ENTRIES PROVIDED
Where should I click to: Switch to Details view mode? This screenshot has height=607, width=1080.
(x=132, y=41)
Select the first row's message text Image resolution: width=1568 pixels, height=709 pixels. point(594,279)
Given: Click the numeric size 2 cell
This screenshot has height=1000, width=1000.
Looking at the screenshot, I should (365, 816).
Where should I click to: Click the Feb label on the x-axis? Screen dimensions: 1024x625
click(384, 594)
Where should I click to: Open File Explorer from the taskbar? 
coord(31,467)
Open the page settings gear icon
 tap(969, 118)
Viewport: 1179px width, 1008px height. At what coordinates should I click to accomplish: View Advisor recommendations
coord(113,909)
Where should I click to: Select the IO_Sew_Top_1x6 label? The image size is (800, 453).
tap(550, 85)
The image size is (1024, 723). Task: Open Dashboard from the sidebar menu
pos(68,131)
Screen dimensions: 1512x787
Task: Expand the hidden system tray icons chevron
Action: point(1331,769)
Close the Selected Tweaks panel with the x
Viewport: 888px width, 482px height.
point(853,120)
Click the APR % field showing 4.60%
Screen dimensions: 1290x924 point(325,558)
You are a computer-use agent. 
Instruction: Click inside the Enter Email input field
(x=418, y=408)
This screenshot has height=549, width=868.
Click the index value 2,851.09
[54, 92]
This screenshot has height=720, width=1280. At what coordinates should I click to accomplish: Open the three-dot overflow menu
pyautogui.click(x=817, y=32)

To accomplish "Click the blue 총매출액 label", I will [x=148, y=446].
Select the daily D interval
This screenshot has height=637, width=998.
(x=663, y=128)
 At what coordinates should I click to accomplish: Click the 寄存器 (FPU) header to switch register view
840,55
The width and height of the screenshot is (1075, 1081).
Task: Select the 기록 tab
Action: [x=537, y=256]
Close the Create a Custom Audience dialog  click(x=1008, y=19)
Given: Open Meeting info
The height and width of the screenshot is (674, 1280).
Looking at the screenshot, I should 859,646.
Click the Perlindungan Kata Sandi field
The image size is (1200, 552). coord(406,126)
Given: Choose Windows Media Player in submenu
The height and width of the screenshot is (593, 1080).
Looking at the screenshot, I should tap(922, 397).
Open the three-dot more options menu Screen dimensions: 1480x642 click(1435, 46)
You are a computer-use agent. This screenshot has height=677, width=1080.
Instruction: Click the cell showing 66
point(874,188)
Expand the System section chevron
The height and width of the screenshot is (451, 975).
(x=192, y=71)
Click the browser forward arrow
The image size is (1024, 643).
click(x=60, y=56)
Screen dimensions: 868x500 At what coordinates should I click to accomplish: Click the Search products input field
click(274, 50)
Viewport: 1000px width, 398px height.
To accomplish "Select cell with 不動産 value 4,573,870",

WRITTEN REQUEST
Can you output the lines from the very first one through the line containing "Looking at the screenshot, I should (365, 816).", reproducing each one exactly?

FINISHED TASK
Where should I click to: Switch to Details view mode? This screenshot has height=607, width=1080.
(x=132, y=41)
Select the first row's message text Image resolution: width=1568 pixels, height=709 pixels. point(594,279)
Given: Click the numeric size 2 cell
This screenshot has height=1000, width=1000.
Looking at the screenshot, I should (365, 816).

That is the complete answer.